◆ Exercise prompt:
Present each line of the records below as a numbered list. Skip any blank lines and leave out the pictures.

== Data shown ==

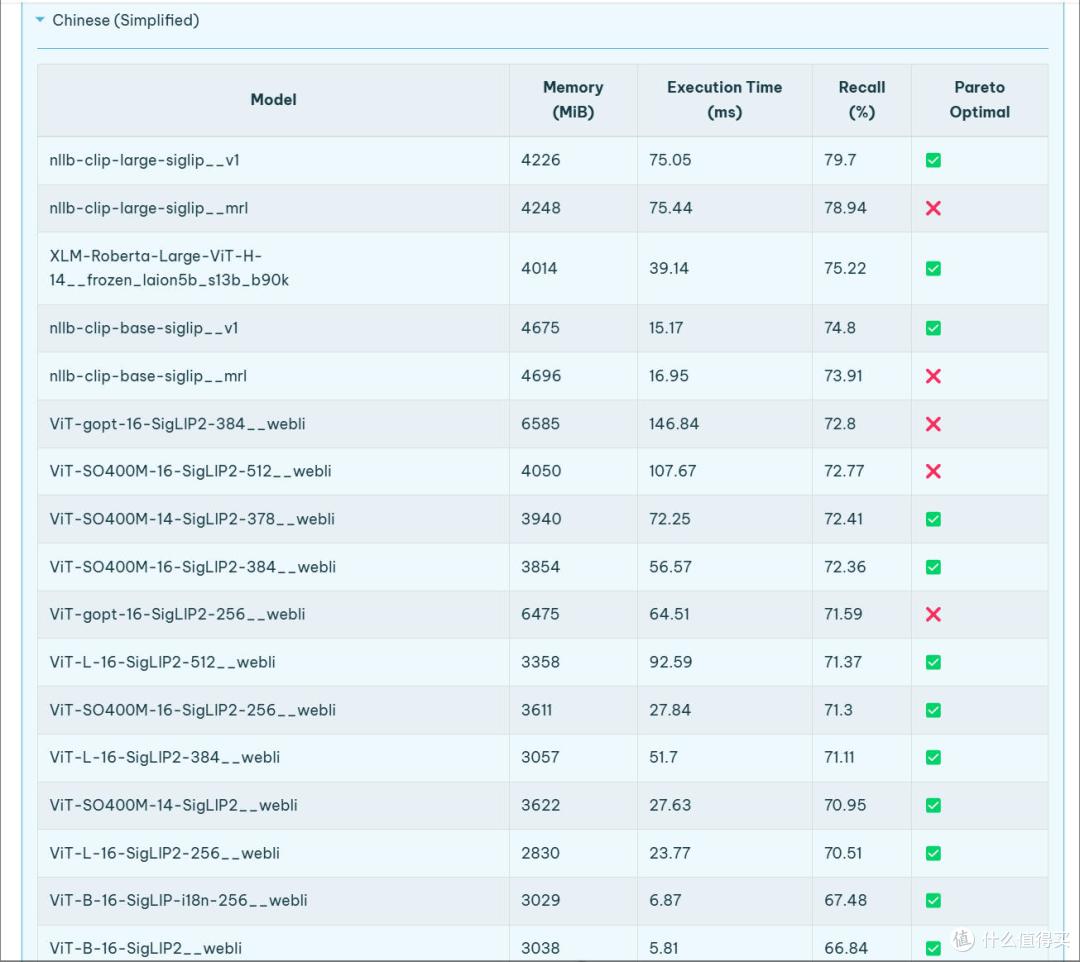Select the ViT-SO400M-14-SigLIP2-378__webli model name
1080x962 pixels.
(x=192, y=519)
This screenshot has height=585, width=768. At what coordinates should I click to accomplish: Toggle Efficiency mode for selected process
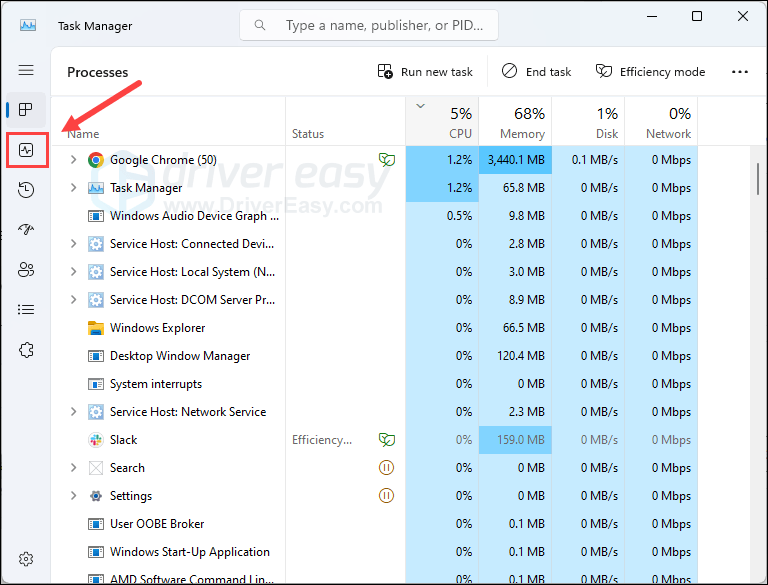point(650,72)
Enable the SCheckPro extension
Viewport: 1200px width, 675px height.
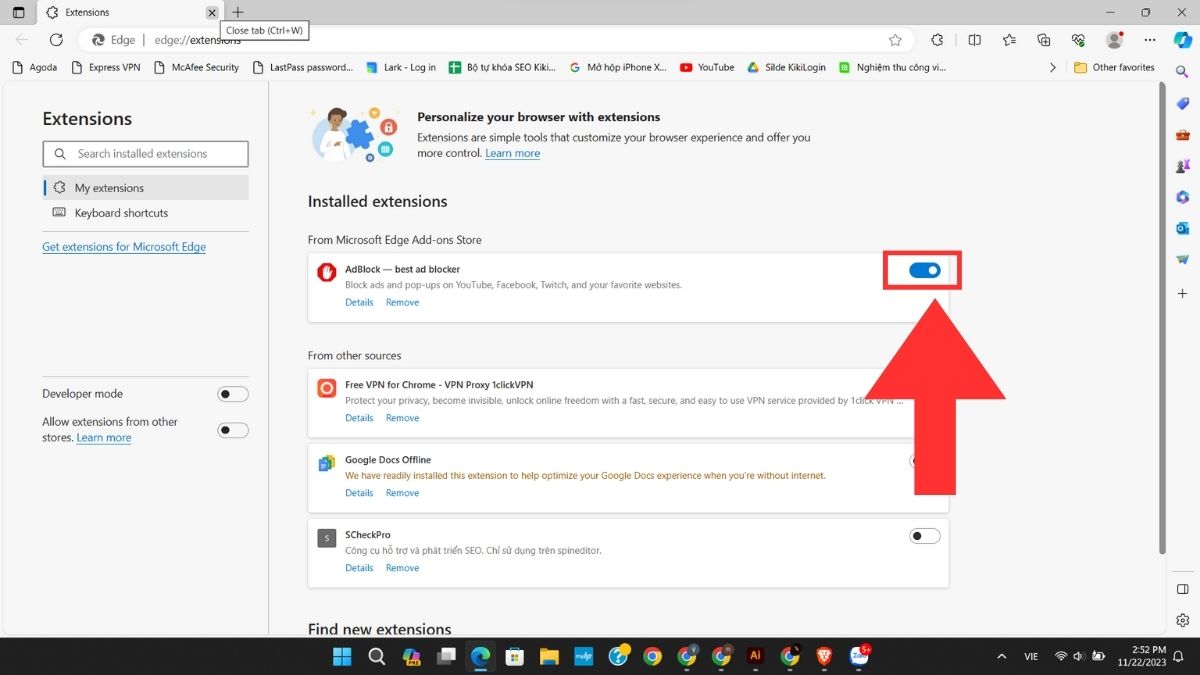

===

◆ Answer to this exercise:
1. Select the ViT-SO400M-14-SigLIP2-378__webli model name
2. 1080x962 pixels.
3. (x=192, y=519)
4. This screenshot has height=585, width=768. At what coordinates should I click to accomplish: Toggle Efficiency mode for selected process
5. point(650,72)
6. Enable the SCheckPro extension
7. Viewport: 1200px width, 675px height.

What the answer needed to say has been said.